🤖 AI Summary
This study investigates the zero-shot transfer capability of vision-language models (VLMs) for stroke rehabilitation video analysis, addressing two key clinical challenges: automated quantification of rehabilitation dosage and assessment of functional impairment severity. We propose a fine-tuning-free framework integrating prompt optimization and post-processing to enable high-level activity classification, motion/grasp detection, and dosage estimation. Experiments show that our approach achieves ≤25% dosage estimation error for mildly impaired and healthy subjects, with overall performance approaching supervised baselines; however, fine-grained motor understanding remains limited. To our knowledge, this is the first work to empirically validate that VLMs—without task-specific training—can meaningfully interpret clinical rehabilitation videos. Our results establish a new paradigm for low-cost, generalizable, and scalable rehabilitation monitoring, leveraging off-the-shelf VLMs for real-world clinical applications.
📝 Abstract
Vision-language models (VLMs) have demonstrated remarkable performance across a wide range of computer-vision tasks, sparking interest in their potential for digital health applications.
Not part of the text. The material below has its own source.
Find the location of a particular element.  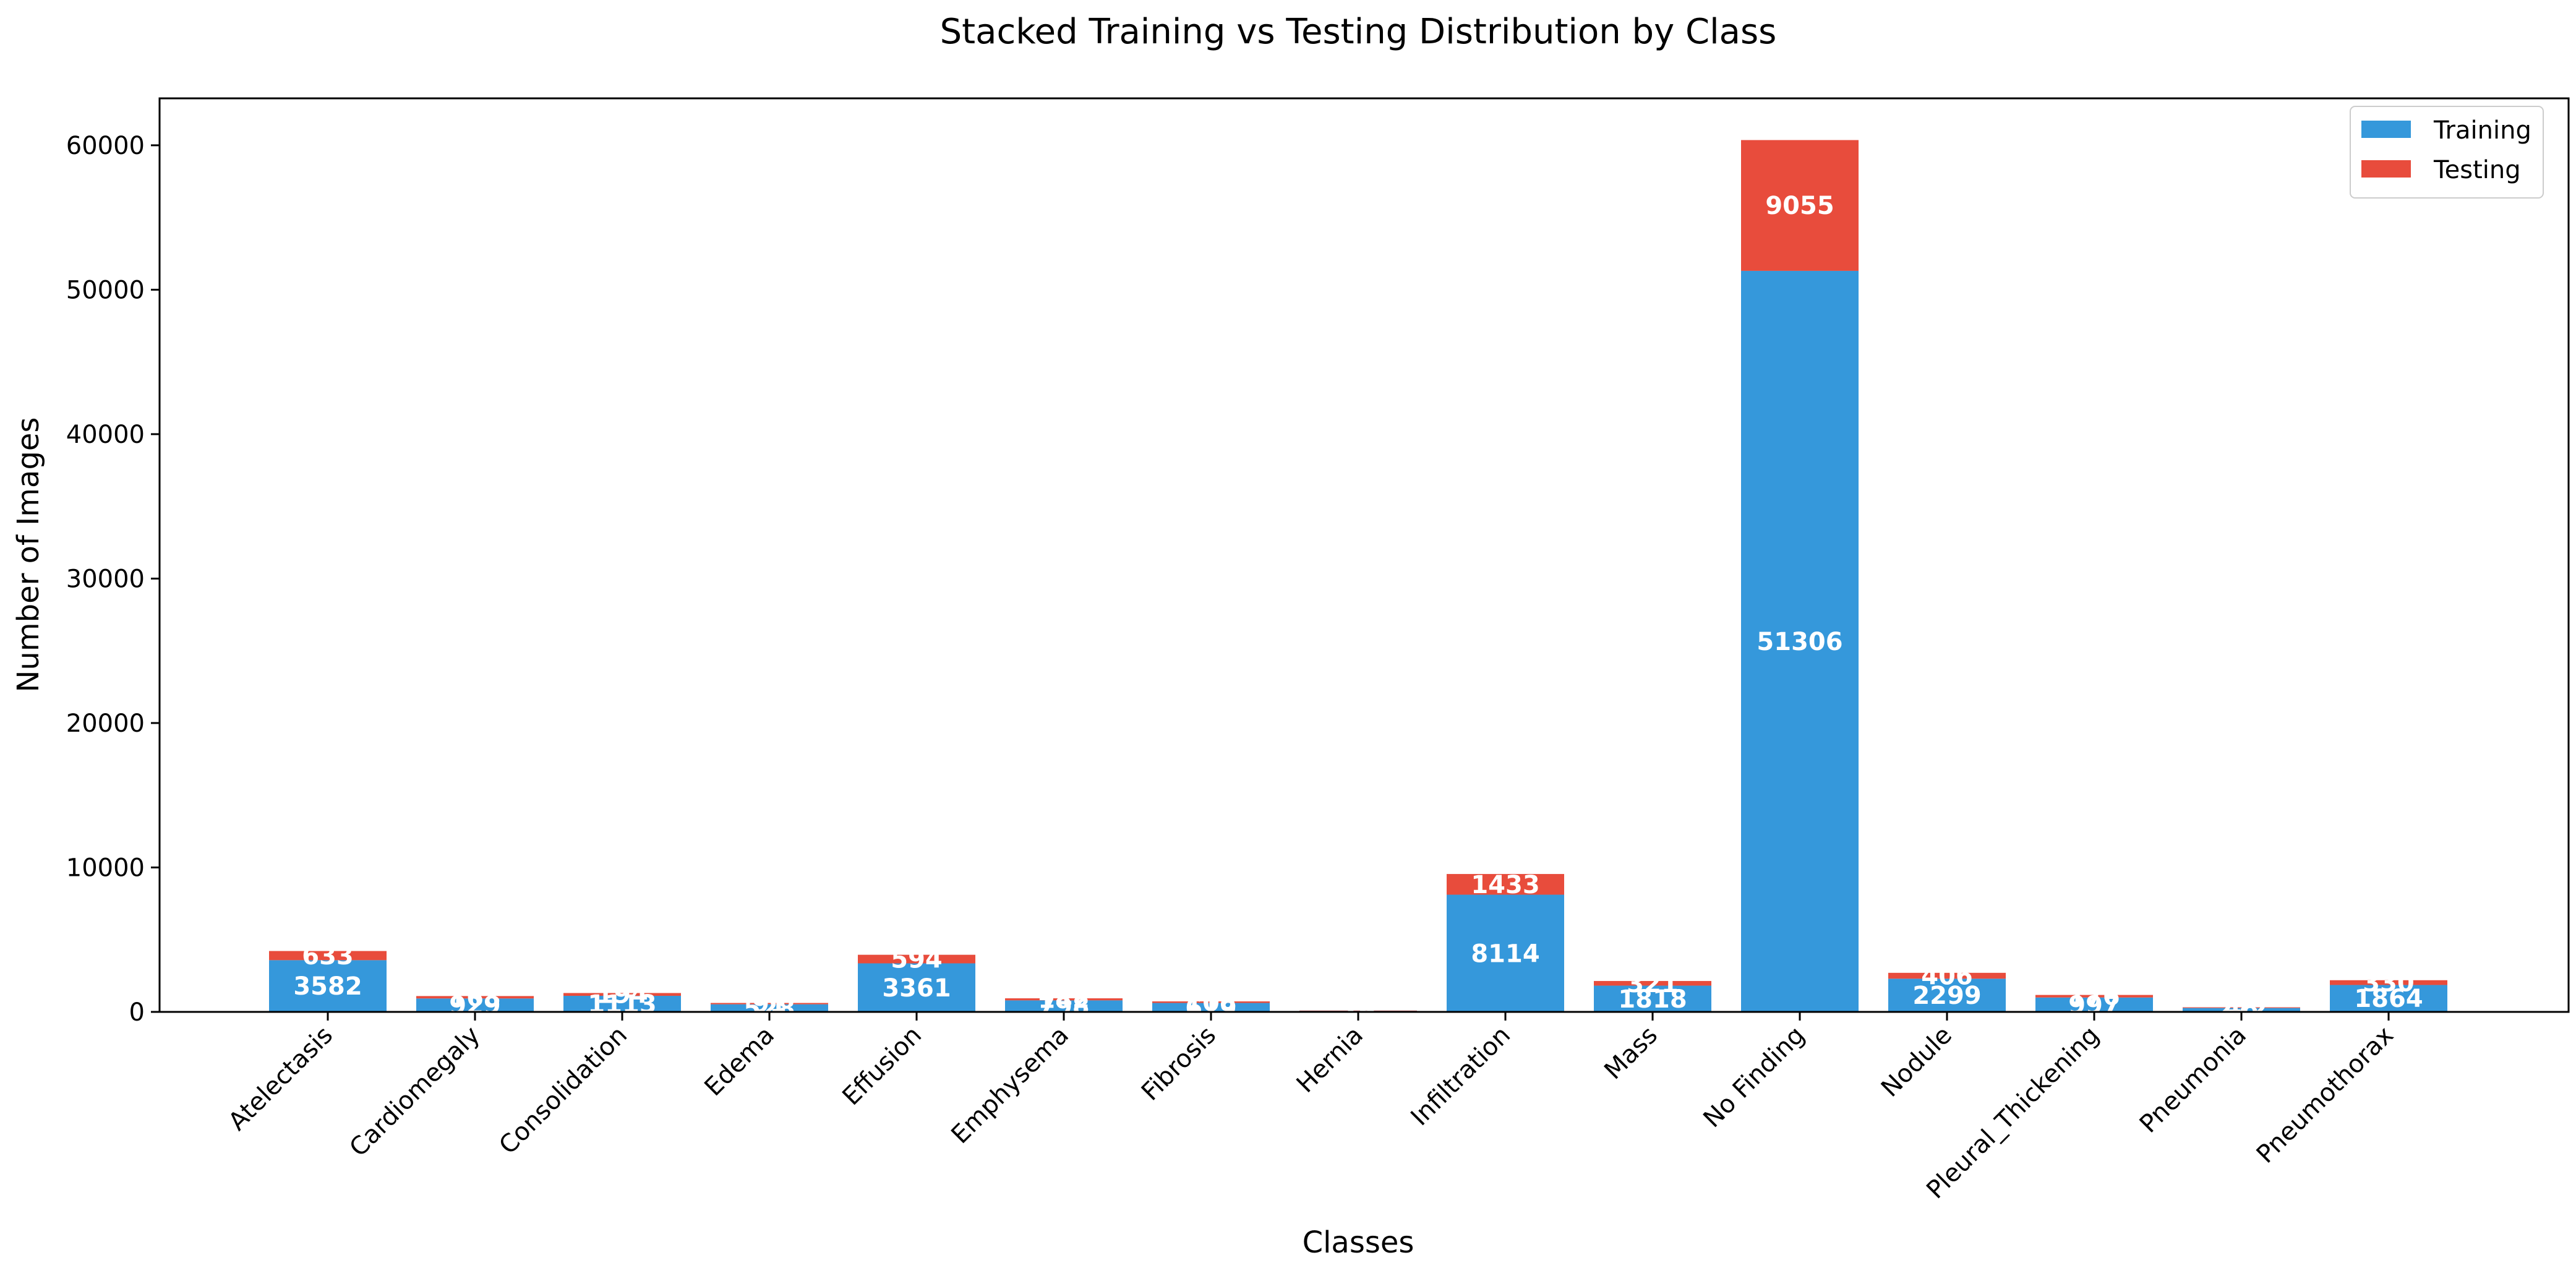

Here, we apply VLMs to two fundamental challenges in data-driven stroke rehabilitation: automatic quantification of rehabilitation dose and impairment from videos. We formulate these problems as motion-identification tasks, which can be addressed using VLMs. We evaluate our proposed framework on a cohort of 29 healthy controls and 51 stroke survivors. Our results show that current VLMs lack the fine-grained motion understanding required for precise quantification: dose estimates are comparable to a baseline that excludes visual information, and impairment scores cannot be reliably predicted. Nevertheless, several findings suggest future promise. With optimized prompting and post-processing, VLMs can classify high-level activities from a few frames, detect motion and grasp with moderate accuracy, and approximate dose counts within 25% of ground truth for mildly impaired and healthy participants, all without task-specific training or finetuning. These results highlight both the current limitations and emerging opportunities of VLMs for data-driven stroke rehabilitation and broader clinical video analysis.